TinyGraphEstimator: Adapting Lightweight Language Models for Graph Structure Inference
This work addresses the challenge of resource-efficient graph structure inference for applications in graph analysis and reasoning, though it is incremental in exploring smaller models for an existing task.
The paper tackled the problem of using compact transformer-based language models to infer graph-theoretic parameters from graph representations, and the result showed that lightweight fine-tuning with LoRA achieved consistent improvements across metrics like density, clustering, and chromatic number.

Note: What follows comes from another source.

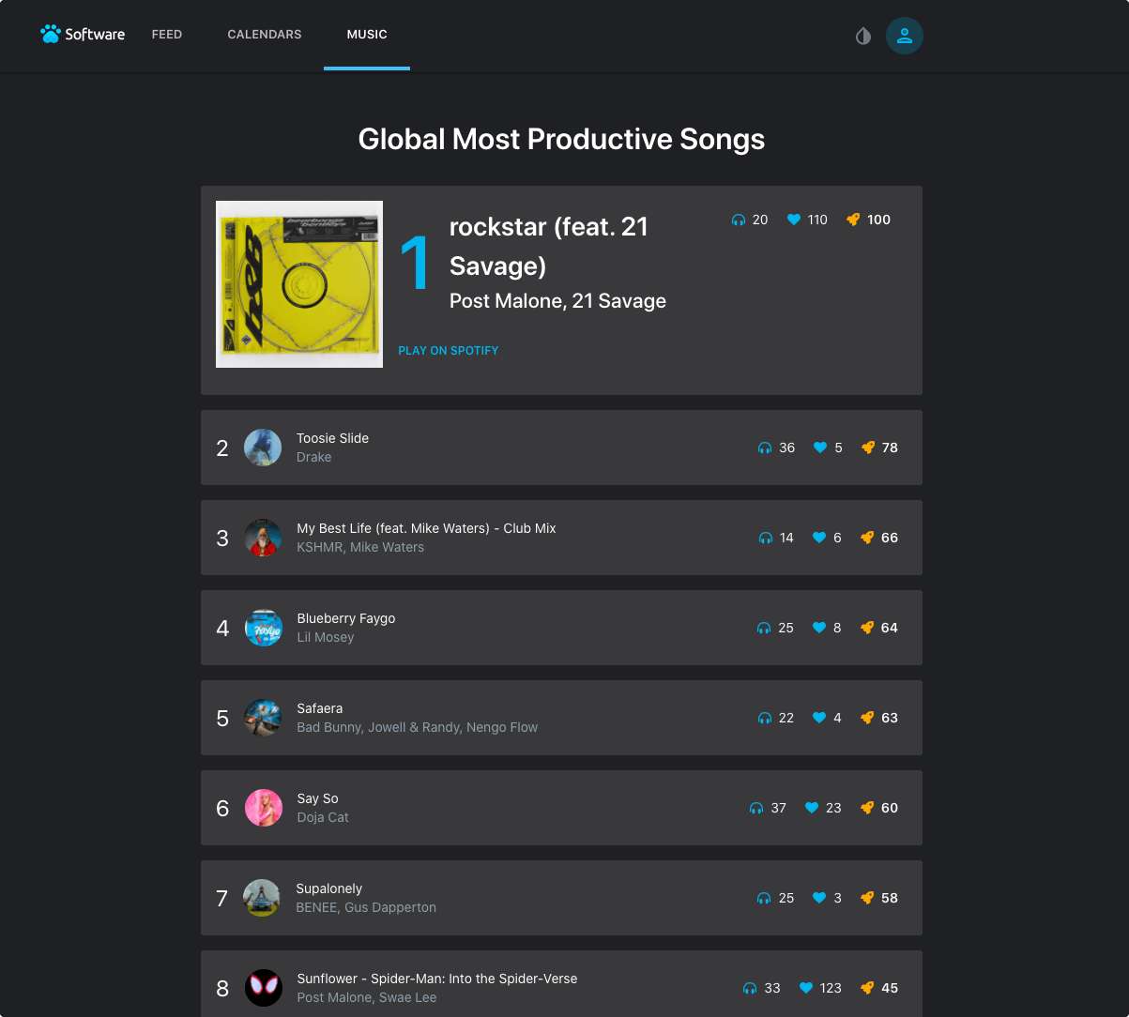Click the PLAY ON SPOTIFY link
Screen dimensions: 1129x1017
(x=448, y=350)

Graphs provide a universal framework for representing complex relational systems, and inferring their structural properties is a core challenge in graph analysis and reasoning. While large language models have recently demonstrated emerging abilities to perform symbolic and numerical reasoning, the potential of smaller, resource-efficient models in this context remains largely unexplored. This paper investigates whether compact transformer-based language models can infer graph-theoretic parameters directly from graph representations. To enable systematic evaluation, we introduce the TinyGraphEstimator dataset - a balanced collection of connected graphs generated from multiple random graph models and annotated with detailed structural metadata. We evaluate several small open models on their ability to predict key graph parameters such as density, clustering, and chromatic number. Furthermore, we apply lightweight fine-tuning using the Low-Rank Adaptation (LoRA) technique, achieving consistent improvements across all evaluated metrics. The results demonstrate that small language models possess non-trivial reasoning capacity over graph-structured data and can be effectively adapted for structural inference tasks through efficient parameter tuning.